How to check for cannabis deficiency?
While it can be tough to ascertain cannabis deficiencies, here are some of the most frequent growth issues and how they may be identified on cannabis leaves:
The most prevalent shortfall identified by cannabis farmers is nitrogen insufficiency. Although it bears a fundamental similarity to numerous other problems in the early stages, it’s typically straightforward to recognize, and you can remedy it as soon as it gets noticeable.
In the early phases of nitrogen shortage, the leaves seem to be overly pale in color—almost yellowish-green—compared to the healthy leaves’ deep green. Nitrogen-deficient leaves also exhibit somewhat darker veins than the relatively pale color of the leaf tissue itself, albeit the difference is not as pronounced as in specific other deficits.
On the other hand, nitrogen poisoning causes leaves to become an extremely dark green color that may seem practically black under challenging situations. When there is a significant nitrogen deficit, the leaves become lighter in color and finally dry up and die. The more giant leaves on the plant’s lower and outer sections are frequently the first to be damaged and perish.
How to treat it?
It is not necessary to remedy nitrogen deficiency if it is discovered in the latter stages of blooming. In reality, since the older leaves are no longer required, it’s normal for them to fall off and die at this stage.
However, since it impacts the plant’s capacity to photosynthesize energy, a nitrogen shortfall in vegetative development may significantly influence total production and quality.

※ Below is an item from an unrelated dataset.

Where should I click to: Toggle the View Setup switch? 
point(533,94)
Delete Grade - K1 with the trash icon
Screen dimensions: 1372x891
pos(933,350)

Nitrogen insufficiency is usually rectified by simply improving the strength of your regular NPK-based diet, but if finer tuning is necessary, nitrogen-only additions are readily available.

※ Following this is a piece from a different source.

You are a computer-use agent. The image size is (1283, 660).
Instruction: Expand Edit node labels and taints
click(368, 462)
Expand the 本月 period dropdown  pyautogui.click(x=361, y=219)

Phosphorus deficiency is uncommon, but you should take it seriously. It may produce lower growth rates, tiny leaves, weak foundations, and seedlings that are generally deficient in vigor if it impacts plants in the vegetative growth stage. Phosphorus deficit causes leaves to look dark yet washed-out, with black veins and lighter leaf tissue in the early stages.
Purplish discolorations emerge on the main section of the leaves as time goes on, and the leaf margins become dark and curl downwards. The leaf twigs (the short stalk that connects the leaf to the primary stem) may also start to turn purple. Large portions of the leaflets become purplish-brown and die later, while the remaining parts turn mottled yellowish-green.
Again, phosphorus deficiency generally manifests itself first in the outer, lower leaves. Unlike nitrogen deficit, however, phosphorus deprivation is problematic since the plants need high amounts of phosphorus during the blooming phase.
How to treat it?
You may remedy a phosphorus deficit in several ways. Just keep in mind to take it slowly. If any cure is overused, the plant may not acquire enough other nutrients and suffer. As a result, performing poorer than if it had been left undisturbed. Keeping that in mind, here are three options for resolving the issue:
- Temperature: Keep the temperature above 15 degrees Celsius since cooler temperatures make phosphorus absorption harder for cannabis plants.
- Watering: Make sure the plants are adequately watered. Phosphorus insufficiency may be caused by too much water and compacted soil.
- pH products: To ensure the grounds have the proper pH, use a pH boost or pH down solution. It should be in the range of 6 to 7.
Yellowish leaflets with darker lines and crusty, brown leaf margins and tips indicate a potassium deficiency. Potassium deficits are uncommon in hydroponics, although they are more prevalent when cultivating in the soil or a planting media. Potassium shortages are common when your selected medium contains too much nitrogen or calcium, making it difficult to fix with combined-nutrient diets.
The margins of the lower outer leaves become light yellow in the initial phases of potassium shortage, but the veins stay green. The tops and margins of the leaves may become dry and brown, curling up or down.
How to treat it?
Getting a potassium deficit treated as soon as possible is critical for developing terpenes, which alter the flavor and scent of your marijuana. To begin, check the pH of the soil since too high pH is perhaps the most prevalent cause of potassium shortage.
Cannabis plants will find it challenging to absorb potassium in soil with a high pH. The pH level should be from 6 to 7. However, it should be somewhat more acidic in hydro systems. In such instances, strive for a score of 5.5–6.5. And, as usual, enough irrigation is critical.
While the symptoms of the deficiencies given above may seem identical, keeping a careful eye on your plants from the start can help you recognize them immediately. If you realize anything is out of the ordinary, remain stable and follow these instructions to choose the best course of action.